Spitzen­kan­di­da­tin Mona Neubaur, die ein Rekord-Ergeb­nis einge­fah­ren hat, das die Grünen in NRW in die Rolle der Königs­ma­cher katapul­tiert hat, gibt sich am Wahlsonn­tag zunächst bedeckt. «Wir beraten in unseren Partei­gre­mi­en und machen einem kleinen Partei­tag Vorschlä­ge», antwor­tet sie sparsam auf Fragen nach ihren Koali­ti­ons­prä­fe­ren­zen. Jeden­falls seien die Grünen angetre­ten, «Politik auf der Höhe der Zeit» zu machen, die «nicht über die Köpfe der Menschen hinweg» gehe.

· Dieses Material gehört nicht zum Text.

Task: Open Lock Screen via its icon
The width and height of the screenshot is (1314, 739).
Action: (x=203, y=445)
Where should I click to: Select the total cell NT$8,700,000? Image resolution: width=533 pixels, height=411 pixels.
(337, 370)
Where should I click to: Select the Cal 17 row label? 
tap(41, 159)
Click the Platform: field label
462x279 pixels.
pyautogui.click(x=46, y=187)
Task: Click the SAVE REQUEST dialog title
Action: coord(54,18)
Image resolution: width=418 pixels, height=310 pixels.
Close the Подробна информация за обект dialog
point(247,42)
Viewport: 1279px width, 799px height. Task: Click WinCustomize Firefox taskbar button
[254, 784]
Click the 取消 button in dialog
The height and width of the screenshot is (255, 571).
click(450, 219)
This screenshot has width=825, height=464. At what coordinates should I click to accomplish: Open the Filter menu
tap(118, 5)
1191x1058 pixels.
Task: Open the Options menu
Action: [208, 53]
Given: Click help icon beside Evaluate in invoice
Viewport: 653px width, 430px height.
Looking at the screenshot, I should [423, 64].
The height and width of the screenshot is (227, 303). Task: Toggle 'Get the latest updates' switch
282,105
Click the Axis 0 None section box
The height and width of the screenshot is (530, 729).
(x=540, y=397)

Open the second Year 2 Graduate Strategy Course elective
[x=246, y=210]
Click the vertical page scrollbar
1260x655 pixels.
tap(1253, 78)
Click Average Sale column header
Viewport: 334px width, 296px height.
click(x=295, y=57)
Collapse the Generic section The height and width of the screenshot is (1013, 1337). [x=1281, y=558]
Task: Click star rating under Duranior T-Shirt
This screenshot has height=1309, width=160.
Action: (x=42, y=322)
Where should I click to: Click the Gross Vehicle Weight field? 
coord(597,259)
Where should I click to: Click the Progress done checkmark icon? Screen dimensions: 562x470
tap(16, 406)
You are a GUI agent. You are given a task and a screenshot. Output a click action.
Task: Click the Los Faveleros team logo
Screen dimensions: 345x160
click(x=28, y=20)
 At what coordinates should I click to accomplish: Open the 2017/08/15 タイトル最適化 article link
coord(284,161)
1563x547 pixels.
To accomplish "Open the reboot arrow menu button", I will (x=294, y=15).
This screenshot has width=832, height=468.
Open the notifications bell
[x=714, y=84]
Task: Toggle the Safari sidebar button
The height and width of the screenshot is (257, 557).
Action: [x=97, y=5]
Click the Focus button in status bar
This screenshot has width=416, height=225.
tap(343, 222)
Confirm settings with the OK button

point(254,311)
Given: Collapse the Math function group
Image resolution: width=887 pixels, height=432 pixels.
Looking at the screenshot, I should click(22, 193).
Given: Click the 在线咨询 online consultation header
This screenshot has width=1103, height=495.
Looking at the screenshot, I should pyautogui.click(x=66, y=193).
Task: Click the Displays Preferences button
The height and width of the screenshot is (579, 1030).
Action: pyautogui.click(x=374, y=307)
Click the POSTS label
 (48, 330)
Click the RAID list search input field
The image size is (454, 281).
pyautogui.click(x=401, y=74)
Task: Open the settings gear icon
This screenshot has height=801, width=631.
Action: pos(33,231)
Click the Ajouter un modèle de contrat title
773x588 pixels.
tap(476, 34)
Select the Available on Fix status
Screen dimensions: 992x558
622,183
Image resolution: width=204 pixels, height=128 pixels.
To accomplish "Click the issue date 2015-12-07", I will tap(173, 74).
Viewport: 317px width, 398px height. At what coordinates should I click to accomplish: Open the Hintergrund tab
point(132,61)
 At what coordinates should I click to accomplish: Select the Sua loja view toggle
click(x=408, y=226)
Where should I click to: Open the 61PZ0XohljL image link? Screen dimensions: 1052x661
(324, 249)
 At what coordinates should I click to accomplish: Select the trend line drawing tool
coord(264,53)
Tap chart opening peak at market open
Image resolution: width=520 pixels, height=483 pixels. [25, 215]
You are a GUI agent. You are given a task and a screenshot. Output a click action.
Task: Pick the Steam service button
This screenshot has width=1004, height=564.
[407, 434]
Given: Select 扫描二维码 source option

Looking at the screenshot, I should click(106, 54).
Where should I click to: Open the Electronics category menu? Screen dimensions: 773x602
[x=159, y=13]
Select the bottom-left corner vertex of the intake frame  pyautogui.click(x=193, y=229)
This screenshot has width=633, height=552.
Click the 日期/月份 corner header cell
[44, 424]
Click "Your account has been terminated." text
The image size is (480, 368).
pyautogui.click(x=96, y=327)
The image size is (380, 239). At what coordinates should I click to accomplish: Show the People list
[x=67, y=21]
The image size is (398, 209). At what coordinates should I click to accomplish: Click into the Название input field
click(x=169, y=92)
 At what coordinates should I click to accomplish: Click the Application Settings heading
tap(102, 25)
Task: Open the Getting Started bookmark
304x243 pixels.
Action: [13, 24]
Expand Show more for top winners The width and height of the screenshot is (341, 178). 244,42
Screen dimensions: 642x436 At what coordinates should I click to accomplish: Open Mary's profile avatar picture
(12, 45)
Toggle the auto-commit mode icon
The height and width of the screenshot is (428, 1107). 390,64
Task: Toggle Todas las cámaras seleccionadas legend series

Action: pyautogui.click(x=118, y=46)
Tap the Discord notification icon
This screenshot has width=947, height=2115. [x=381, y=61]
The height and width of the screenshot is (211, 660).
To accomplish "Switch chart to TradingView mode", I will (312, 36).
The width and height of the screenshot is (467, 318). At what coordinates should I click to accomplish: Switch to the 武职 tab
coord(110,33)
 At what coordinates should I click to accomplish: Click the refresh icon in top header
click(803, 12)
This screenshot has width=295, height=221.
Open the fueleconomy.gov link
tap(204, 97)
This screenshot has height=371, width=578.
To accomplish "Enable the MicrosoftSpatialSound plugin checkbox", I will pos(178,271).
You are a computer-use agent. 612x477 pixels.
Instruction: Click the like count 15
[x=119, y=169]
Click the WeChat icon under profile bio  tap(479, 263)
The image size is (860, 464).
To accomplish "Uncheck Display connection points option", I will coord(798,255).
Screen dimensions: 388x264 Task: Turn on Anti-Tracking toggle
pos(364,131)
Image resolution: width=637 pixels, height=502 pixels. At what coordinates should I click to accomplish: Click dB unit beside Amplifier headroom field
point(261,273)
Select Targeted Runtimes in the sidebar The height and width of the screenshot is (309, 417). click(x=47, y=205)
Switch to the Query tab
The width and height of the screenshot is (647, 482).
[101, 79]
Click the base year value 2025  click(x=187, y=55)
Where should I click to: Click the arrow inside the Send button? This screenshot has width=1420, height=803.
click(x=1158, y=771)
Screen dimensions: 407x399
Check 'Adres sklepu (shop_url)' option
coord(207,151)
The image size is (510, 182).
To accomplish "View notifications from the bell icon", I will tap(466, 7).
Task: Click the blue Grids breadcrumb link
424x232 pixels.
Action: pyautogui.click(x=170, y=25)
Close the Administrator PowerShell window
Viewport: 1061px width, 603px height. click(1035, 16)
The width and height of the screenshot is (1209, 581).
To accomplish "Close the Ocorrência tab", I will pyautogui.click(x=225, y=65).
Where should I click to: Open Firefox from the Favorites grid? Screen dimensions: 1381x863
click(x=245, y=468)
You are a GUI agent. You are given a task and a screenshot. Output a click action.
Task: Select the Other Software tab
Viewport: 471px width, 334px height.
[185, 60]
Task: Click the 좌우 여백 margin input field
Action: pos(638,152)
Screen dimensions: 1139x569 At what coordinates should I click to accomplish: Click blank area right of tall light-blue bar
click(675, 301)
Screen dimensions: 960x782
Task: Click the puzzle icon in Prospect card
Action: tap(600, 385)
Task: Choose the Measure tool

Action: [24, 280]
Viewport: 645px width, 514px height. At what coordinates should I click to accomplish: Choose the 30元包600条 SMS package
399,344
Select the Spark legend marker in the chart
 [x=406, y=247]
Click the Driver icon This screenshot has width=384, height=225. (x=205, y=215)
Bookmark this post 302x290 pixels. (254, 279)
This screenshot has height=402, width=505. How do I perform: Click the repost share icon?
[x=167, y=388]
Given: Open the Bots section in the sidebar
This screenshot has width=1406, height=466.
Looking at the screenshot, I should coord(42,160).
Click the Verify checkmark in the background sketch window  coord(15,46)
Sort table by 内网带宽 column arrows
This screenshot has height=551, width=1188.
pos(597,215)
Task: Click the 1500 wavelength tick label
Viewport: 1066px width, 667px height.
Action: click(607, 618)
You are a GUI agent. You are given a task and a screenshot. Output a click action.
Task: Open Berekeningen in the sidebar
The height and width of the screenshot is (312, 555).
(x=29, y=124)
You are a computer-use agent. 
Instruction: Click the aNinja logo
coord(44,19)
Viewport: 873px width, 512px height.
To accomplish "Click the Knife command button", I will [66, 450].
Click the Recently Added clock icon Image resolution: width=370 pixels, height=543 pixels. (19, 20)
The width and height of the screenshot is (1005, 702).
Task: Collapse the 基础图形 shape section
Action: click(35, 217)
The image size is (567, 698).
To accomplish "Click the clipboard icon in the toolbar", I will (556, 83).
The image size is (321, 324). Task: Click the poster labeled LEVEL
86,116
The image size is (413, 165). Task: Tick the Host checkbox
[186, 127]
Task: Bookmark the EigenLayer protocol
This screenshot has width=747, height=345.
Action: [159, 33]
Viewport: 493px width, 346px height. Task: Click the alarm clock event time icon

Der Preis für ein schwarz-grünes Bündnis dürfte hoch sein für die CDU. Immer­hin gibt es viele Unter­schie­de zwischen beiden Partei­en, unter anderem bei energie‑, verkehrs- und schul­po­li­ti­schen Zielen. Die grüne Basis in NRW gilt als ausge­spro­chen links.

Lindner: «Desas­trö­se Niederlage»

Wüsts bishe­ri­ger Koali­ti­ons­part­ner, die FDP, räumt angesichts starker Verlus­te unumwun­den eine bitte­re Nieder­la­ge ein. Bundes­par­tei­chef Chris­ti­an Lindner spricht sogar von einer «desas­trö­sen Nieder­la­ge». Vize-Minis­ter­prä­si­dent und FDP-Spitzen­kan­di­dat Joachim Stamp unter­streicht: «Es ist völlig klar, dass wir hier so nicht zur Tages­ord­nung überge­hen können.» Ob der Landes­par­tei­chef einen Rücktritt erwägt, bleibt zunächst offen.

Wie es nun weiter­geht für die CDU in NRW wollte auch der populä­re Landes­in­nen­mi­nis­ter Herbert Reul (CDU) noch nicht prognos­ti­zie­ren. «Das ist keine Bazar­ver­an­stal­tung», sagt er zu Koali­ti­ons­spe­ku­la­tio­nen. Wüst werde mit allen demokra­ti­schen Partei­en reden. Mit der AfD, die den ersten Zahlen zufol­ge im Düssel­dor­fer Landtag bleiben wird, nicht.

Am Sonntag wollte Wüst über all die offenen Fragen aber noch nicht grübeln und demons­trier­te erstmal Stärke: «Team Wüst — Ihr seid der Hammer!»